Heading out Wednesday 9-19 from Shoreline in Gulf Breeze, meet at 0700 to load up not waiting past 0720 for stragglers. Trip will be primarily for jigging Amberjack, maybe drop some bait for some Grouper and troll for a king or two on the way back in. Plan to be back at the dock between 1500-1600. Would be nice to be able to take the boat somewhere near the dock to clean it so I'm not cleaning it alone in Navarre. I have a 165 quart cooler and fish boxes on the boat for our catch.

Target: Amberjack, Black/Mingo Snapper, Grouper, King, Spanish
Planned range: 22-25nm S of Pensacola, if rough seas then we'll stay within 10nm and hit close to shore structures.

Generally will run $150 total to be split for a trip like this, covers gas/oil, will try to catch live bait, bottled water.

You should bring: motion sickness options if needed, food, drinks, your own rod/reel and tackle (try to have gear ready before we launch), saltwater fishing license, hat, shades, and if you will a bag or 2 of ice.

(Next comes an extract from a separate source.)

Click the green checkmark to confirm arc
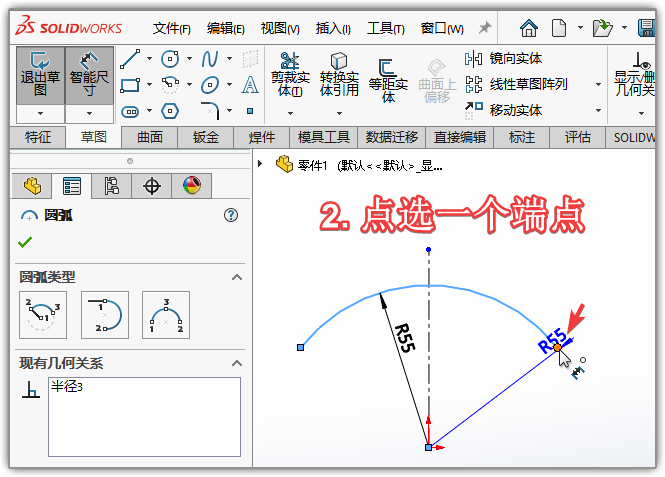 pos(25,242)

A cooler to leave in your vehicle to take your catch home is recommended.

If you have questions please ask away.


----------



## EMT90 (Jul 24, 2012)

PM sent.


----------



## wackydaddy (Jul 24, 2009)

I believe I found my extra 2, if anybody else is interested you are welcome to leave your name and number and I'll give you a call if something comes up.


----------



## jross31455 (Aug 11, 2011)

i am interested but i can only go play on the weekends. i live in navarre i am in the military and i have been fishing fresh water, i grew up fishing in michigan for salmon and steelhead, and saltwater my whole life. i have my own gear and all that good stuff. my name is josh my number is 850 217 0760 give me a call when you wanna go out or PM me


----------